Sabtu, 01 Agustus 2020

AKU MELEPASMU.


Bertemu dengan mu bagai keajaiban yang Tuhan berikan. Mengenalmu bagai lentera kehangatan. Sempat bersama denganmu merupakan kilau mutiara di dasar kegelapan. Bising diluar seakan mereda. Kerlip angkasa menabur dalam ingatan. Kamu sempurna. Aku ucapkan itu atas syukur yang kupanjatkan pada Tuhan.

Lalu aku sadar. Tuhan terlalu angkuh untuk menciptakan makhluk yang sempurna. Karena hanya Ia yang bisa dianggap paling sempurna. Kupikir Tuhan murka. Aku yang hanya setitik tinta ini terlalu bahagia diatas bumi Nya. Seolah aku adalah ciptaan yang paling beruntung.

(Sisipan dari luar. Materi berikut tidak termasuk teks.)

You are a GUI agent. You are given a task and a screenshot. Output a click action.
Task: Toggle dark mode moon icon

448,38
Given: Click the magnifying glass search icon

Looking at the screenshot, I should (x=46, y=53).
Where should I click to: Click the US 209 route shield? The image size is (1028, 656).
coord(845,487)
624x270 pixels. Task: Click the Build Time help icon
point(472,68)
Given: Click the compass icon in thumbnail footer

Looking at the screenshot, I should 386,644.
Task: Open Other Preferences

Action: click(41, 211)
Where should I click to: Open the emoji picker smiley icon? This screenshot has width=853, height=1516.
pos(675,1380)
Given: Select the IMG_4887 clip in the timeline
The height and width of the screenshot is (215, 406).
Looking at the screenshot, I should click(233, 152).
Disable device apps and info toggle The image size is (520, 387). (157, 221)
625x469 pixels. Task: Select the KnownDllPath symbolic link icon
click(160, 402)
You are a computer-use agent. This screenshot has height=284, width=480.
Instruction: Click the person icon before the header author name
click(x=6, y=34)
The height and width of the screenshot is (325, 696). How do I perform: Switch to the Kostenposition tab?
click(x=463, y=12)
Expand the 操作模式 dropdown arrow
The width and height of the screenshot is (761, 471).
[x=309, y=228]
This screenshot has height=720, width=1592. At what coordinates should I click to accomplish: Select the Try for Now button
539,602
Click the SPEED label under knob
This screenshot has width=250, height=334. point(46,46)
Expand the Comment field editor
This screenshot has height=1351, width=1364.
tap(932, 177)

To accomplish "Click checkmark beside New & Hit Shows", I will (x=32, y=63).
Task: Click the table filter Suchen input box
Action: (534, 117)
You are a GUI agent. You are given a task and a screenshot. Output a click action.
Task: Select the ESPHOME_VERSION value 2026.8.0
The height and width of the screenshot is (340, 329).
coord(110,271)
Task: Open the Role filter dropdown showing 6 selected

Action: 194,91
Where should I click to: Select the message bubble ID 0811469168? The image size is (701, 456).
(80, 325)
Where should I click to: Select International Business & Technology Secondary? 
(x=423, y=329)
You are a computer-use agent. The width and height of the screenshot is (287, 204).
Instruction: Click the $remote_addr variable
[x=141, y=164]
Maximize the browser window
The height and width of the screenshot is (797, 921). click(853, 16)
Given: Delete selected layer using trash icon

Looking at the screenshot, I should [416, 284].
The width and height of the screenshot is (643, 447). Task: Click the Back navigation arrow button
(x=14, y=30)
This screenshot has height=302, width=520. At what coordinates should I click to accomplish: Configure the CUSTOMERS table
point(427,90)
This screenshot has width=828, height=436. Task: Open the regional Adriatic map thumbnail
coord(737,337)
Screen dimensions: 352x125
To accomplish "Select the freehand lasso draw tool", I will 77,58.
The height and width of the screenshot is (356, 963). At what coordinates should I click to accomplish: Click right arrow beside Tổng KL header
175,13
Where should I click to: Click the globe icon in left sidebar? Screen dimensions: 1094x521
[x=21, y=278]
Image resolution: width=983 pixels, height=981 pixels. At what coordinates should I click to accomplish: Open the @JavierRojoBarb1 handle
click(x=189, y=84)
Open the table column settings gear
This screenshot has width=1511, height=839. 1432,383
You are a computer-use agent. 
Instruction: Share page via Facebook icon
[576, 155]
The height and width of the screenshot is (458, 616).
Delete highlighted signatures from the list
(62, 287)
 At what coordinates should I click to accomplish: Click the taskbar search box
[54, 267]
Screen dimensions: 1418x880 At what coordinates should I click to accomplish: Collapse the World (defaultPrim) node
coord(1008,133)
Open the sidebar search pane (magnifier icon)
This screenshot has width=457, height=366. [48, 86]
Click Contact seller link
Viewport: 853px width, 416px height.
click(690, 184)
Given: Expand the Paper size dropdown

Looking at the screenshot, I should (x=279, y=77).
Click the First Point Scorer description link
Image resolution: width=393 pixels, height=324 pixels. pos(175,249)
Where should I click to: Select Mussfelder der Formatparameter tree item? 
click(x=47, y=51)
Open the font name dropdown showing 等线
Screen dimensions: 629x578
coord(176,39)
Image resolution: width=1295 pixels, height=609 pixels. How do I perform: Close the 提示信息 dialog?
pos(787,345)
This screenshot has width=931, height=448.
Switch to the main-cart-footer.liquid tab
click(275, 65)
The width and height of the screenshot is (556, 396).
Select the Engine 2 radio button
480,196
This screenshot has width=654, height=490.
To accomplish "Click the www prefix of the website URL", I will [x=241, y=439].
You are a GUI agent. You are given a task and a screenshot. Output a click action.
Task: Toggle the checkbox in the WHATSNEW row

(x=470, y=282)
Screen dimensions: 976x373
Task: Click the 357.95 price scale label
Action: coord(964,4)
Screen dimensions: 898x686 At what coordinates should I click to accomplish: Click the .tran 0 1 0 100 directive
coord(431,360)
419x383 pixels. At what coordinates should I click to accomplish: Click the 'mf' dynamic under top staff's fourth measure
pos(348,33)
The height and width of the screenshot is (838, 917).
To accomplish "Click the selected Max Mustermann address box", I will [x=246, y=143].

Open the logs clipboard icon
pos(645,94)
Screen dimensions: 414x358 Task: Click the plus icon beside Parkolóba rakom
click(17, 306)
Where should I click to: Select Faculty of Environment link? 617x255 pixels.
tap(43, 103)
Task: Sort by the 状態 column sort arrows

Tiba tiba Tuhan menyibak tirai dihadapanku atas kamu. Kamu yang DULU aku anggap sebagai anugrah, berubah menjadi tumpukan sampah atas segala ucapan. Kamu yang DULU aku anggap menggenggam permata, ternyata kau suguhkan belati yang mengarah ke dada. Aku tersentak. Tak tau harus berucap apa selain “Tuhan sayang aku”.

Aku melepaskanmu. Aku memaafkanmu.  I love you, but you don't deserve me. And I’m letting you go because you wantt to. The problem is not about how i love you to much, but because i can’t be a home for you anymore.

Selasa, 18 Februari 2020

Kapas Pikiran


Ku tulis sajak tentang kegusaran. Buih buih pemikiran berdecak riuh dalam kegelapan. Ilusi tentang ketenangan menggantung dalam angan. Diri ini terasa angkuh dalam kerapuhan. Menuntut segala kebebasan untuk sebuah ketenangan. Menderu dalam duka lantas berhasrat untuk menyerukan kehilangan.

Aku. Bagai kerlip kunang yang linglung dengan ledakan warna petang. Menikmati musikalisasi kebencian dalam kesendirian. Beribu kali ku coba membungkus duka. Lalu ku coba  menatap dalam pejaman mata. Sendiri. Aku hilang tak terkendali.

Mungkin aku hanya penyair picisan dalam tulisan usang. Tak pantas terjamah oleh mata keangkuhan.Merasa bahwa Tuhan hanya menyiptakan fatamorgana kedamaian.  Berdalih bahwa semua dalam genggaman. Lantas ku sadari, yang ku genggam hanya bayangan.

Mencoba menarik segala kegusaran tetapi yang kudapat hanya goresan tajam. Bagai pikiran yang menyublim. Menyublim menjadi benda tajam yang menghujam. Mungkin besok, lusa, 1 bulan kedepan, 1 tahun kedepan atau entah kapan semua ini bisa ku anggap usai. Perasaan yang menyesakkan bagai nafsu birahi dengan halu berwarna warni.

Besok ku angkat topeng wajah favoit ku. Mungkin ini salah satu bentuk continue setiap duka. Menunggu sembuh tanpa kepastian. Menerima tanpa ketulusan. Lantas tersenyum dengan harapan....

Semoga esok sudut jiwaku membaik dalam kegaduhan.